Gloucester has presented preclinical data, which demonstrates that the combination of Istodax (Romidepsin) and Velcade (Bortezomib) resulted in synergistic anti-tumor activity in B-cell non-Hodgkin’s lymphoma cell lines. Istodax is a member of a new class of cancer drugs known as histone deacetylase (HDAC) inhibitors.
The results of the study were presented with the title, ‘The Combination of Romidepsin and Bortezomib Results in Synergistic Induction of Apoptosis in Human B-Lymphoma Cell Lines’, at the 51st American Society of Hematology (ASH) Annual Meeting being held in New Orleans, LA.
In the study, four B-cell lymphoma lines (Daudi, HT, Ramos and SUDHL-4) were exposed to different combinations of Istodax and Velcade separately, concurrently and sequentially. The combination of Istodax and Velcade resulted in synergistic B-cell apoptosis.

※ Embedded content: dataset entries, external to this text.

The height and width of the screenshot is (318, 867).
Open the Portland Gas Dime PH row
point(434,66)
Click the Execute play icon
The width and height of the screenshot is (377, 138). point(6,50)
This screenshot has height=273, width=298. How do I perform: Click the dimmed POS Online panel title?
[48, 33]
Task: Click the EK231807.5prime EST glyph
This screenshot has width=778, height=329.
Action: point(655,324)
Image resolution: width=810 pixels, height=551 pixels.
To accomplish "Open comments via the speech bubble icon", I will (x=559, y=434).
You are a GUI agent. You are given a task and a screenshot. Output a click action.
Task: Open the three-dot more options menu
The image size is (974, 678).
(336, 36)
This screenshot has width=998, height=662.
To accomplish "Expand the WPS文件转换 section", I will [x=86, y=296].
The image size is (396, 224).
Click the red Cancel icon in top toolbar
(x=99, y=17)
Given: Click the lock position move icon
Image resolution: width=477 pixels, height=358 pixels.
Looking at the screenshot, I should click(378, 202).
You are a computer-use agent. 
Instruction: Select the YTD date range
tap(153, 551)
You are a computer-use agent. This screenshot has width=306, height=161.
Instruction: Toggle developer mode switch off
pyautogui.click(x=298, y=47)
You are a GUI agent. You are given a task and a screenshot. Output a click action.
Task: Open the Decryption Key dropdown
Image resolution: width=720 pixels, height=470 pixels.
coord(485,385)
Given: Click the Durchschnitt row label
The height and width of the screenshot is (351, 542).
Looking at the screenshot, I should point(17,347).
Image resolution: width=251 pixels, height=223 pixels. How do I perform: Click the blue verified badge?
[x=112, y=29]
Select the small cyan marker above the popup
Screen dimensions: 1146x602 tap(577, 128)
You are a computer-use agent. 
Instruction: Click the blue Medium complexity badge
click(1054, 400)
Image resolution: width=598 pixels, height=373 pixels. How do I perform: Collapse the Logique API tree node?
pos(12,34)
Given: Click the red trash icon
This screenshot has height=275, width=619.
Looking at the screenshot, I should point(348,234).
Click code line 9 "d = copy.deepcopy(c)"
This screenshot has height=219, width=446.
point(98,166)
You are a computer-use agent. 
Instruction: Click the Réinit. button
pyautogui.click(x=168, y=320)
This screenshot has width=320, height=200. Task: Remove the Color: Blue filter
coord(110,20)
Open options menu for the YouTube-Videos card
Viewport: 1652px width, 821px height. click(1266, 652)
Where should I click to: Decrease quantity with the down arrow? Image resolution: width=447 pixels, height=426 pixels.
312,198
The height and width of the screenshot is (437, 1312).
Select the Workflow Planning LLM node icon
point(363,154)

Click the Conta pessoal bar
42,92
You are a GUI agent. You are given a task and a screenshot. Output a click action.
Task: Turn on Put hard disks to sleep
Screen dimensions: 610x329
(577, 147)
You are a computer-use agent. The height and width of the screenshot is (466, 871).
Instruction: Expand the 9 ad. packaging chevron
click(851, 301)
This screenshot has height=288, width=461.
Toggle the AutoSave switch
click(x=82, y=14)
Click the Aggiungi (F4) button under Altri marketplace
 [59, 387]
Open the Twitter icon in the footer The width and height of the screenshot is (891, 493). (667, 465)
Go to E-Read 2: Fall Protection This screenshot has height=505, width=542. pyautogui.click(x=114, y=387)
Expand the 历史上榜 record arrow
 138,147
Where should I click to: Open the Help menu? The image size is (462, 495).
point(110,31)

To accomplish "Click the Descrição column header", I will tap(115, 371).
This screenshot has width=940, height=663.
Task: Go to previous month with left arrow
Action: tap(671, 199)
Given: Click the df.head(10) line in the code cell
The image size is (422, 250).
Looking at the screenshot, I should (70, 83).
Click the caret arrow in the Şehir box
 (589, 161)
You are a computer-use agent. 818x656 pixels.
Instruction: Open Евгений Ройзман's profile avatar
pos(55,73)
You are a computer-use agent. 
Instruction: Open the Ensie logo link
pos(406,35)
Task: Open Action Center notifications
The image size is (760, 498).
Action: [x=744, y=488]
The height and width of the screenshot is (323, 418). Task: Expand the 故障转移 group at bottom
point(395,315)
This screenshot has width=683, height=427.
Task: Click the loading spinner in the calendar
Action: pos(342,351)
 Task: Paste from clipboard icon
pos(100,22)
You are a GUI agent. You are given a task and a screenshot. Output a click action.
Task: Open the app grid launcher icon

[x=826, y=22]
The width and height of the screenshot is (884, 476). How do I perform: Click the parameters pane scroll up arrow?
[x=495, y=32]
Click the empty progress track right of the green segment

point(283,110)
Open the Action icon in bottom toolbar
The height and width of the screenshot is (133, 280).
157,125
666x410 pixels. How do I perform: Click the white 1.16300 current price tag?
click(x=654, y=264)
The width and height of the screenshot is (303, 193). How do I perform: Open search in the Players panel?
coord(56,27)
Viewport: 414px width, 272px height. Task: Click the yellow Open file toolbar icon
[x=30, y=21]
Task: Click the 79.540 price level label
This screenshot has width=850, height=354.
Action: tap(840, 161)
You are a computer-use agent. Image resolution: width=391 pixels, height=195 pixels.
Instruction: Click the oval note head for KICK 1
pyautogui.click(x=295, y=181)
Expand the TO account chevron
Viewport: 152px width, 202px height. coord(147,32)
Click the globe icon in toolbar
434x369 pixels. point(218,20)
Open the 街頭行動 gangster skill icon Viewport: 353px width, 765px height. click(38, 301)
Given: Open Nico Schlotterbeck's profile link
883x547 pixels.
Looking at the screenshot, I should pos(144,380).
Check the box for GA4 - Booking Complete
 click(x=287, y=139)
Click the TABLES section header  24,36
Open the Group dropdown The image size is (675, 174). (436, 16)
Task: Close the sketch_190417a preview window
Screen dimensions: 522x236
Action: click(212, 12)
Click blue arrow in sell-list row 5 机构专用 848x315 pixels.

The results show that when Istodax was administered first and followed six hours later by administration of Velcade, cell growth was arrested in the G2/M phase and cell death was increased compared to both agents being given concurrently or Velcade being administered first.
Protein level expression analyses suggest that the combination affected both aggresome formation and autophagy. The observed effects of the combination of Istodax and Velcade on B-cell lymphoma lines at low nanomolar concentrations suggests that this may be an important clinical combination to test in patients with relapsed or refractory B-cell malignancies.
Jean Nichols, president and chief operating officer of Gloucester, said: “Istodax has been studied extensively in T-cell lymphomas and was recently approved by the FDA for the treatment of cutaneous T-cell lymphoma in patients who have received at least one prior systemic therapy.
“These preclinical results in B-cell lymphoma cell lines build on previous work presented in multiple myeloma and suggest that the combination of Istodax and Velcade may have a potential role in the broader hematologic space and merit additional study.”